[Start of section]
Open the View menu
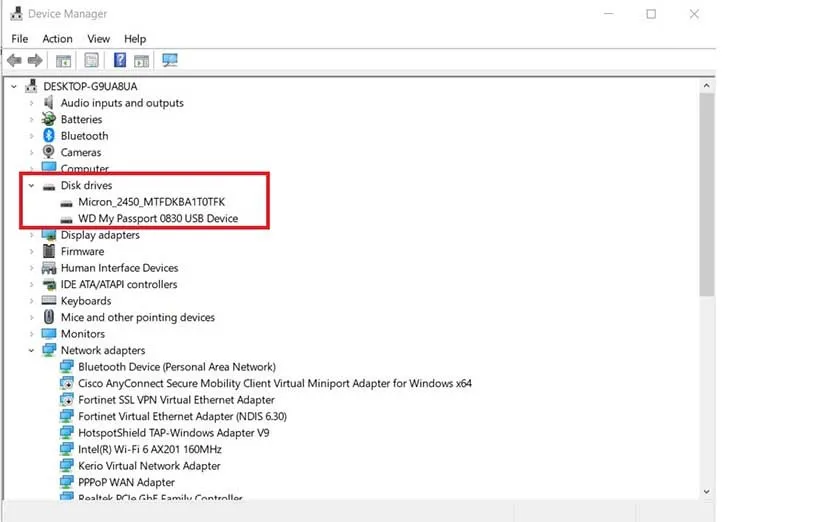Screen dimensions: 822x522 [98, 39]
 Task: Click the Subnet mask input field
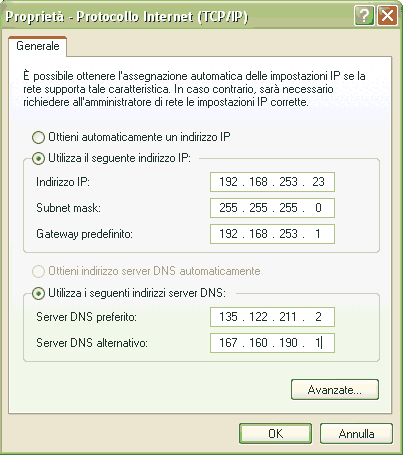coord(272,208)
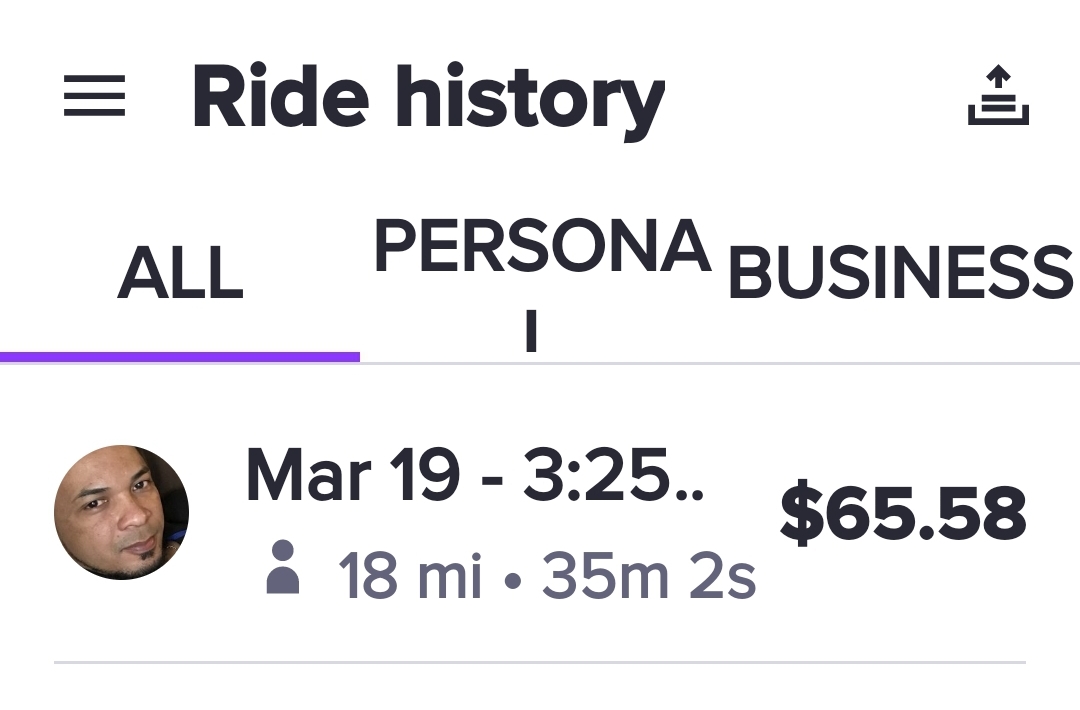Open the driver's profile photo thumbnail

121,512
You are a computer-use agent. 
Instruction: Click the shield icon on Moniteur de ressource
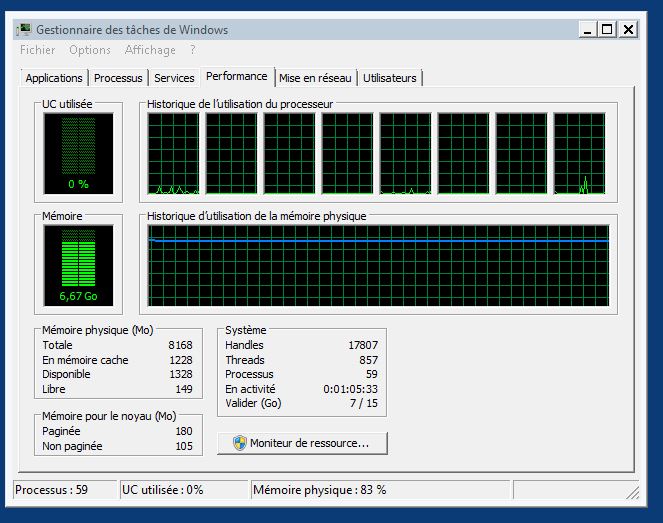(x=239, y=443)
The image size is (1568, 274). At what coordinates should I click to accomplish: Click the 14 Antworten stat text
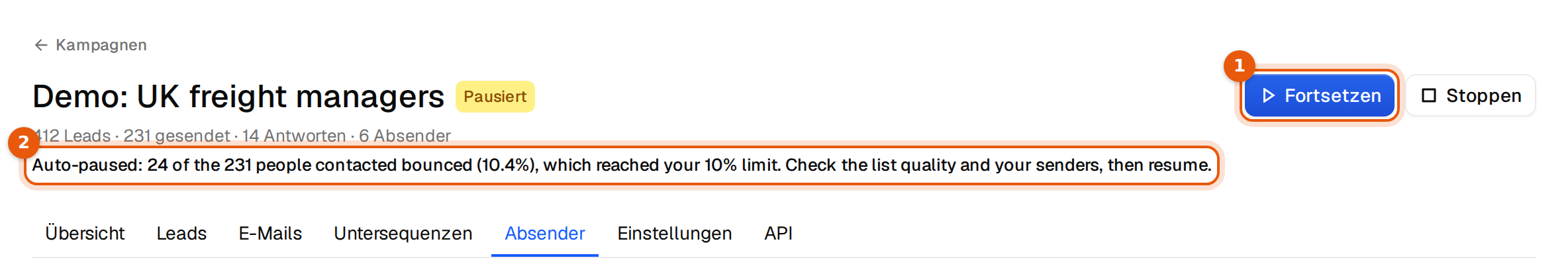294,136
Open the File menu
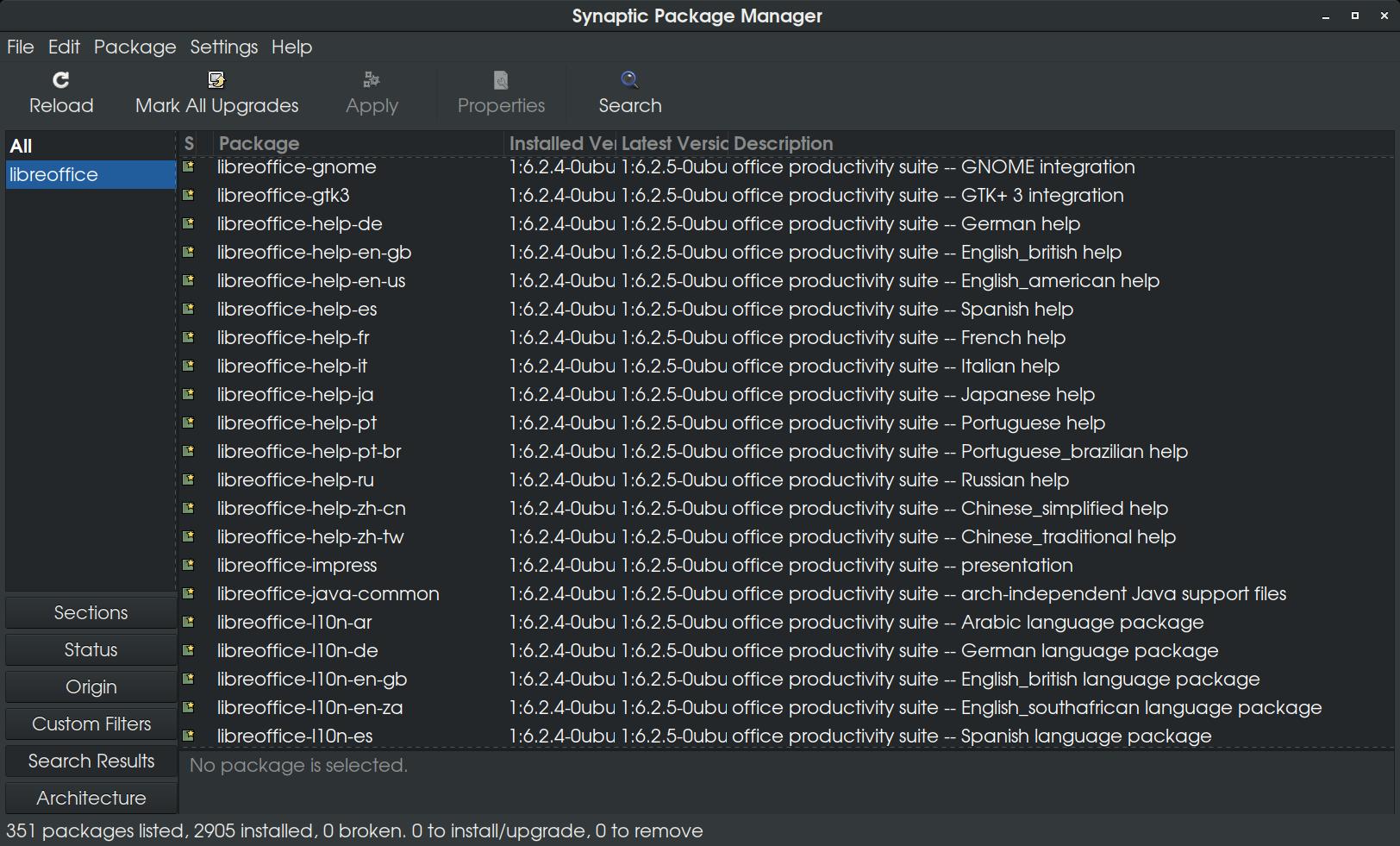 coord(20,47)
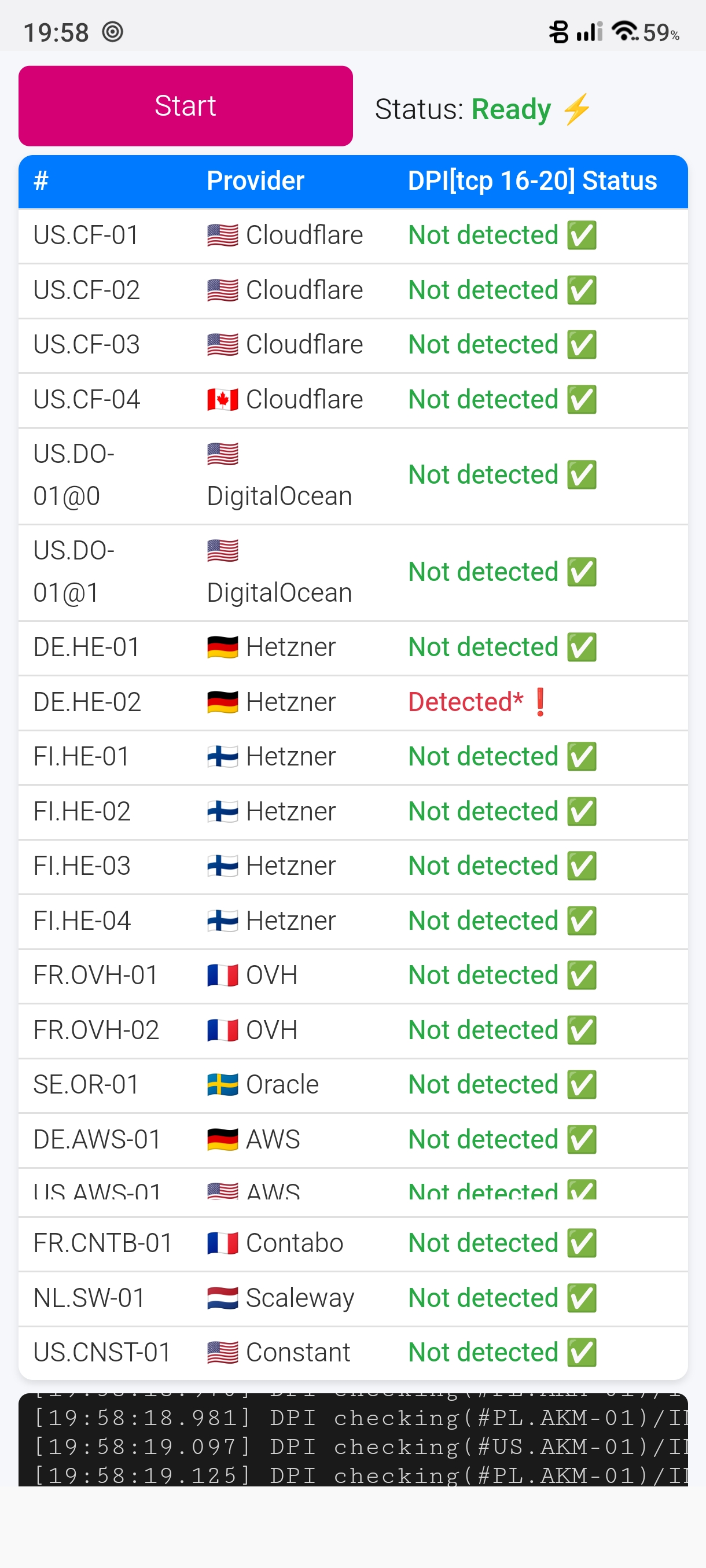Tap the Finland flag in FI.HE-03 row
The image size is (706, 1568).
coord(222,866)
[End of section]
• _EXERCISE PROMPT_
Everything in the material except the pictures should be restated word for word.

• _ANSWER FOR THE TASK_
Open the View menu
Screen dimensions: 822x522 [98, 39]
 Task: Click the Subnet mask input field
coord(272,208)
Open the driver's profile photo thumbnail

121,512
You are a computer-use agent. 
Instruction: Click the shield icon on Moniteur de ressource
(x=239, y=443)
The image size is (1568, 274). At what coordinates should I click to accomplish: Click the 14 Antworten stat text
294,136
Open the File menu
 coord(20,47)
Tap the Finland flag in FI.HE-03 row
The image size is (706, 1568).
coord(222,866)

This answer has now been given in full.